A Phase 1/2a, Open-Label, Multicenter Study to Assess the Safety, Tolerability, Pharmacokinetics, Pharmacodynamics and Preliminary Efficacy of BMS-986523 As Monotherapy and in Combination With Anti-Cancer Agents in Participants With Advanced Solid Malignancies

Inclusion Criteria * Participants must have a histologically confirmed diagnosis of a locally advanced and unresectable or metastatic solid tumor malignancy with a known Kirsten rat sarcoma viral oncogene homolog (KRAS) alteration (mutation or amplification). * Participants must, for Arm D, have a PD-L1 expression (≥50%). * Participants must have previously received, be ineligible for, or decline (after having been provided adequate information to make an informed decision) the protocol defined standard of care (SoC) treatments.
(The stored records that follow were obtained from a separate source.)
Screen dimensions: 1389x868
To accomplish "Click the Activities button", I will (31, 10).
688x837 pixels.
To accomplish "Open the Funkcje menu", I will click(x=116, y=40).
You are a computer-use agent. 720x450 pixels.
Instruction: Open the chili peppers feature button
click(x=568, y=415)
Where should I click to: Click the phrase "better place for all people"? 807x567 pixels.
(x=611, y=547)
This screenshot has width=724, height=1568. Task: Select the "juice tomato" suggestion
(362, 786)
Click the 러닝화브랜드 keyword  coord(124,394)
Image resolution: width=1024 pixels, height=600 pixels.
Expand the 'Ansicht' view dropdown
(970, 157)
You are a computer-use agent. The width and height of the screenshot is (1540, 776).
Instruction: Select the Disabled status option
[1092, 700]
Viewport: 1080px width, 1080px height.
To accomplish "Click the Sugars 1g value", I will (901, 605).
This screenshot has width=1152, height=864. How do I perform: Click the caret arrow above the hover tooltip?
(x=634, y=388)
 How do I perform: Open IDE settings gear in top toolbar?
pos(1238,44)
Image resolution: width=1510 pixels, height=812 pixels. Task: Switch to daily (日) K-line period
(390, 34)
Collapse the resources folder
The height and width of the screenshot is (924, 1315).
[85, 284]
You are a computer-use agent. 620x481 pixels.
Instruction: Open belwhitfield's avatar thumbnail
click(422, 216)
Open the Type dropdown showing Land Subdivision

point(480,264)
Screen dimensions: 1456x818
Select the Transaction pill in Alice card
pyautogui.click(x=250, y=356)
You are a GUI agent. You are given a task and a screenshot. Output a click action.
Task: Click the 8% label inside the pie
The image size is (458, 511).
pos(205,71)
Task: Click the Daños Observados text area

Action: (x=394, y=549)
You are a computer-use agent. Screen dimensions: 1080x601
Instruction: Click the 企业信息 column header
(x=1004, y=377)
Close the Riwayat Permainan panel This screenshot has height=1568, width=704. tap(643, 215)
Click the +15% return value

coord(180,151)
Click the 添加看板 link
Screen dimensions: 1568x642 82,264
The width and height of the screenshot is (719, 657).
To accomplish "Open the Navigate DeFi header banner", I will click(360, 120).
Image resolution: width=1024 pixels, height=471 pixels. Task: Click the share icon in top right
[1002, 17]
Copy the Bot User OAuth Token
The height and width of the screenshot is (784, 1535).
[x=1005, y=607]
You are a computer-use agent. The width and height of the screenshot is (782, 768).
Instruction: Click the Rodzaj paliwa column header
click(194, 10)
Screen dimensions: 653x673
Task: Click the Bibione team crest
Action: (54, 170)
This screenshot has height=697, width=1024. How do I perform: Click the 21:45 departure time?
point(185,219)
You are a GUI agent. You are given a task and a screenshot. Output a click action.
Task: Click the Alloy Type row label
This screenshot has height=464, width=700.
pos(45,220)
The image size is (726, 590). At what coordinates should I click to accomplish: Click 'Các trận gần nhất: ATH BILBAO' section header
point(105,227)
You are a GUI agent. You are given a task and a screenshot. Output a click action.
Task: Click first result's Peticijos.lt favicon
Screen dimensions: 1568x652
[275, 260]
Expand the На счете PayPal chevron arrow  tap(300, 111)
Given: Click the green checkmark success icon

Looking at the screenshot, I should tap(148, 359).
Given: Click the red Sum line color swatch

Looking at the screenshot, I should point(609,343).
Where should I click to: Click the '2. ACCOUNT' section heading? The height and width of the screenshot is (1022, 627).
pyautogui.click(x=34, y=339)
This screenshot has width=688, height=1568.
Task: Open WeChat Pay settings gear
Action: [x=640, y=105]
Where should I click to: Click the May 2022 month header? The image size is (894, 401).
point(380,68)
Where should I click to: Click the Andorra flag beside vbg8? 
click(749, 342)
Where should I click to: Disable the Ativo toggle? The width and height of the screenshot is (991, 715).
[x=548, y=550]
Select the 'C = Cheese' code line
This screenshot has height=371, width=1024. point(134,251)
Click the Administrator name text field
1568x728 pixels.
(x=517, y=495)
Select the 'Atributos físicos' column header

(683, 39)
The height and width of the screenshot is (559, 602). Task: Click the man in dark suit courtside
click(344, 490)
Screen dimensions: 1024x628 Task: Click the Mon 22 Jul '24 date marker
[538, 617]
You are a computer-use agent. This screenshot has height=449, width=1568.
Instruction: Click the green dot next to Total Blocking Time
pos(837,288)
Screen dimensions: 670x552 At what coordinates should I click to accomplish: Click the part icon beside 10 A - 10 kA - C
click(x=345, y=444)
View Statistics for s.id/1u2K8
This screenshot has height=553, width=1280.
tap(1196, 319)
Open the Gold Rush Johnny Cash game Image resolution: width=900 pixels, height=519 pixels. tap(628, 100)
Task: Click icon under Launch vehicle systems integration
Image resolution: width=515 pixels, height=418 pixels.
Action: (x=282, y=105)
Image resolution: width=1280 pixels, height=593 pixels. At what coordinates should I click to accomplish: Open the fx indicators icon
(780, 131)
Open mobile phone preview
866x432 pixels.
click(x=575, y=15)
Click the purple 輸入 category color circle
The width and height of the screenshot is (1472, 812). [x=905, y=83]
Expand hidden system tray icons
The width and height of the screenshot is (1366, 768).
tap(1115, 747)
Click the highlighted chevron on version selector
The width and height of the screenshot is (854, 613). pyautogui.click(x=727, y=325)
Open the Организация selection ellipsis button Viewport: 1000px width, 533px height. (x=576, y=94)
Exclusion Criteria * Participants must not have untreated central nervous system (CNS) metastases. * Participants must not have concurrent malignancy (present during screening) requiring treatment or history of prior malignancy active within 2 years prior to treatment. * Participants must not have a history of, or any evidence of, interstitial lung disease or active, non-infectious pneumonitis. A history of radiation pneumonitis in the radiation field is permitted. * Participants must not have a history of prior severe cutaneous adverse reactions (SCARs), including Stevens-Johnson Syndrome (SJS) and toxic epidermal necrolysis (TEN). * Other protocol-defined Inclusion/Exclusion criteria apply.